• 待办任务: 把列表开头到含有“(x=203, y=20)”的那一行为止的全部内容重写一遍，将其中的“Remove”替换为“Delete”，其余保持不变。

• 数据部分:
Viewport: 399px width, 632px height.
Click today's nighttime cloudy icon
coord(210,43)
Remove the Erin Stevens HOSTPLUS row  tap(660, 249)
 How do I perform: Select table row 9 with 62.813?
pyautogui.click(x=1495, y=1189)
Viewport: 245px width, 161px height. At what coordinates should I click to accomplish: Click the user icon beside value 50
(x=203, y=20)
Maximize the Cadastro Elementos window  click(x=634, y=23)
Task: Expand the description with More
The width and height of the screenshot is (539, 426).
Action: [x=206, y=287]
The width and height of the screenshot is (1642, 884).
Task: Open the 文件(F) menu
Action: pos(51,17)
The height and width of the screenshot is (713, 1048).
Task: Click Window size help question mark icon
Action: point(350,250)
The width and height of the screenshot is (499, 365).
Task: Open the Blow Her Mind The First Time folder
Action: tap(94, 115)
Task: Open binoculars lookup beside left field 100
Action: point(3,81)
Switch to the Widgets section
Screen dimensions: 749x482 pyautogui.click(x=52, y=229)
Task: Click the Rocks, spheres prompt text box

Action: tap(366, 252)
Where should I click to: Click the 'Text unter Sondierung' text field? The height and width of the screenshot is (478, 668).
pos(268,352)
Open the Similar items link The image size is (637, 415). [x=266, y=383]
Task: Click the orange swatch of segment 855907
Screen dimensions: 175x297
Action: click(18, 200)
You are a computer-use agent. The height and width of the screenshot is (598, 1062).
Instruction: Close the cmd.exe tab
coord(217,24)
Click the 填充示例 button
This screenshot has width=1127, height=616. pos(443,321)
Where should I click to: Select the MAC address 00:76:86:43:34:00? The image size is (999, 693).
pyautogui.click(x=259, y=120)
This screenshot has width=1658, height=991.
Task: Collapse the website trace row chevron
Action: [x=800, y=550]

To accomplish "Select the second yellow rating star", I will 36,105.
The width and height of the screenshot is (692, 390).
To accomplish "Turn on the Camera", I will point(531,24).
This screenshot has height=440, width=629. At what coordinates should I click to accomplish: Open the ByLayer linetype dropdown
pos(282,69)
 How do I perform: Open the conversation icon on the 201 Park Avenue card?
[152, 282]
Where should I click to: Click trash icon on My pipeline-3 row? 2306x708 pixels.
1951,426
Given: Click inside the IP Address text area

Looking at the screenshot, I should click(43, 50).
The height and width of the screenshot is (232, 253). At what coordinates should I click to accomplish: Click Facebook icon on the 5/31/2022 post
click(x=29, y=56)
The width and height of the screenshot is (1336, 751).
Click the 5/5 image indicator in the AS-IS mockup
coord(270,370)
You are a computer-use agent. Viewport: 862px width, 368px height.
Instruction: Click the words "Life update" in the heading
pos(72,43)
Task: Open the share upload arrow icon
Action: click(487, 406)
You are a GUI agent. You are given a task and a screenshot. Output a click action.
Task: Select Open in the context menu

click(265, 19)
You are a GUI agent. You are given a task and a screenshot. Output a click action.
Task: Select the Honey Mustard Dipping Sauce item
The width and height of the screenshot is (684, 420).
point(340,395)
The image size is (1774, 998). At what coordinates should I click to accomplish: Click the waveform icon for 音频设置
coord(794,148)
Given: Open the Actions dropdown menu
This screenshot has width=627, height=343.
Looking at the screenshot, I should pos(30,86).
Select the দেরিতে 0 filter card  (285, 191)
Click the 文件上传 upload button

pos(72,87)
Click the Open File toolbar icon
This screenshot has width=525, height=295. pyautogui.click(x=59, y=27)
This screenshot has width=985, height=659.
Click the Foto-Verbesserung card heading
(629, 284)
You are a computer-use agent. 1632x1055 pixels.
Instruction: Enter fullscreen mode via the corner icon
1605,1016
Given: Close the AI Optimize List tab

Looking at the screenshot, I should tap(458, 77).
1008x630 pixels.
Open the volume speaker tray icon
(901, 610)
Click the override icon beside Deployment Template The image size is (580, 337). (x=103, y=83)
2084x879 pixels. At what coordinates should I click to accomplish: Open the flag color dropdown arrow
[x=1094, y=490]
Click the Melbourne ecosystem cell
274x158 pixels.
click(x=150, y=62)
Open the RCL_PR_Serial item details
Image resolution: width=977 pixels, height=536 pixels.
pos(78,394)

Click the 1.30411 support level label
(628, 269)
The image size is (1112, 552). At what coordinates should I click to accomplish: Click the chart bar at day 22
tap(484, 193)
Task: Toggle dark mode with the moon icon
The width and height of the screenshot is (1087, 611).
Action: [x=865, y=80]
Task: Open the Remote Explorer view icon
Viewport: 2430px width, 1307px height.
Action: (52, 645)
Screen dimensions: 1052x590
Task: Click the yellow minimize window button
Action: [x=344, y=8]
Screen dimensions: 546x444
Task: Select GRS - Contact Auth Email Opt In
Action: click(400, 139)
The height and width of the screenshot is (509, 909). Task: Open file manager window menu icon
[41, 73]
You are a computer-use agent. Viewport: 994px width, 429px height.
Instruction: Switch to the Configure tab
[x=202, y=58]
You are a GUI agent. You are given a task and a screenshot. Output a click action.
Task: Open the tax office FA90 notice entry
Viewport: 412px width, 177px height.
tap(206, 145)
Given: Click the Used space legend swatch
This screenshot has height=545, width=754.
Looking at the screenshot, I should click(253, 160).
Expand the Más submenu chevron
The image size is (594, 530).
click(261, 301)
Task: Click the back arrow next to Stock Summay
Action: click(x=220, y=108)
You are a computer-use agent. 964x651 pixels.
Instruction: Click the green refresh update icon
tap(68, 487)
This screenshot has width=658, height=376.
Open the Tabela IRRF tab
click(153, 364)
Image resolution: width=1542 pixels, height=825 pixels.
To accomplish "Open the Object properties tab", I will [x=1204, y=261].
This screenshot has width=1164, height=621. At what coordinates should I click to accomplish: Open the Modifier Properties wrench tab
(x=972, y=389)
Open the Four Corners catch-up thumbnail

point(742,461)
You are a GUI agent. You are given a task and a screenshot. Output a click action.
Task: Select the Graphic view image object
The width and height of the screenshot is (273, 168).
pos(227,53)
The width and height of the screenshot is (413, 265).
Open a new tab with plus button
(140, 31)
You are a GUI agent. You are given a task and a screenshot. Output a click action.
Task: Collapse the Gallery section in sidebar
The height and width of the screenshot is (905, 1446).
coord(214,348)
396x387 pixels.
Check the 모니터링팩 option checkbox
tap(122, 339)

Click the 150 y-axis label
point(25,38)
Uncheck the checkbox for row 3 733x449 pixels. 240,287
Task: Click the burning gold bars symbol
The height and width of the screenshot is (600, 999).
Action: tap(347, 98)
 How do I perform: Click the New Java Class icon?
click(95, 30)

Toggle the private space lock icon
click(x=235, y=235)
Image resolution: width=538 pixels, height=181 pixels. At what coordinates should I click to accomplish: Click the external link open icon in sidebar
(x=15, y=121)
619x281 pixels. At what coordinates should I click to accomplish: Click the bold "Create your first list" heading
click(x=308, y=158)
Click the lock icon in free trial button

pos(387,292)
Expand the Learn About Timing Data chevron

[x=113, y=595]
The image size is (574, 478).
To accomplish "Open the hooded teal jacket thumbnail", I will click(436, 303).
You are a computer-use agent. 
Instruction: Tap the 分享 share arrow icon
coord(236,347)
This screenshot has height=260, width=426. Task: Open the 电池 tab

• 完成结果:
Viewport: 399px width, 632px height.
Click today's nighttime cloudy icon
coord(210,43)
Delete the Erin Stevens HOSTPLUS row  tap(660, 249)
 How do I perform: Select table row 9 with 62.813?
pyautogui.click(x=1495, y=1189)
Viewport: 245px width, 161px height. At what coordinates should I click to accomplish: Click the user icon beside value 50
(x=203, y=20)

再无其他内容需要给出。